Questions:
1. Reproduce a passage of the article below on judicial pension compensation word for word. Begin at the words "Following a 14-year" and stop after "an update today.".
2. Answer these questions using the article below on judicial pension compensation:
(a) In what year did the O'Brien litigation begin?
(b) In its annual report for 2017/18, what did the MoJ estimate the cost of compensating the O'Brien claimants to be?
(c) How many judges did the Miller case concern?

Text segment:
━━━━━━━━

Following a 14-year legal battle, the Ministry of Justice has begun compensating judicial part-timers who lost out when they were denied pensions.

Interim payments to eligible claimants are now being made pending the introduction of a statutory remedy, the department said in an update today.

The longstanding O’Brien litigation began in 2005 when Dermod O’Brien QC, a retired fee-paid judge, asked the MoJ for a retirement pension on the same basis as a full-time judge, adjusted pro rata. On being told he did not qualify, O’Brien took the MoJ to the employment tribunal, claiming retrospective parity of treatment under the Part-time Workers Regulations 2000. The MOJ argued that his service before 2000, which dated back to 1978, should not be taken into account.

O’Brien’s battle culminated in a Court of Justice of the European Union ruling in November 2018 that O’Brien’s service before April 2000 must be eligible for the purpose of calculating retirement pension entitlement.

The MoJ said today it has begun making interim payments in lieu of pension to eligible retired O’Brien claimants for their pre-7 April 2000 service. It will continue to process payments for claimants after they agree their service records for the period in question with the department’s Judicial Claims Team.

These payments will be made pending provision of a statutory remedy to be delivered by amending the Fee-Paid Judicial Pension Scheme, a consultation on which will be launched next spring. In its annual report for 2017/18, the MoJ estimated the cost of compensating the O’Brien claimants to be up to £750m.

The MoJ also delivered an initial response in the case of Miller and others v Ministry of Justice, upon which the Supreme Court ruled this month. This concerned four judges with ‘portfolio’ careers in full-time and part-time roles and without formal contracts of employment seeking equal pensions treatment. The MoJ said it has accepted that judges in a like position to the Miller appellants should have previous fee-paid service included in their pension calculation.

━━━━━━━━

Information provided:
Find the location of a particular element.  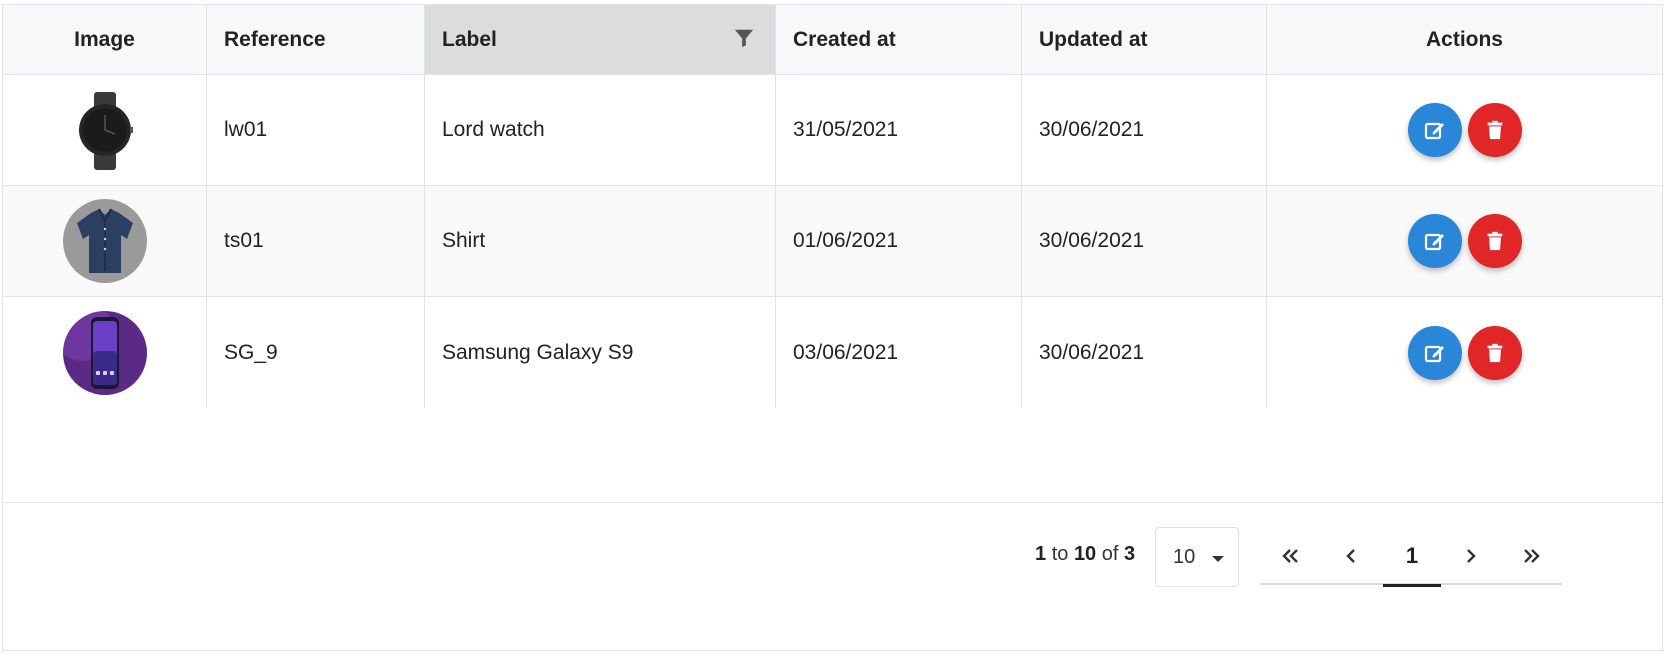

reference-cell: lw01 is located at coordinates (316, 130).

━━━━━━━━

Solutions below:
1.
Following a 14-year legal battle, the Ministry of Justice has begun compensating judicial part-timers who lost out when they were denied pensions.

Interim payments to eligible claimants are now being made pending the introduction of a statutory remedy, the department said in an update today.

2.
(a) 2005
(b) Up to £750m
(c) Four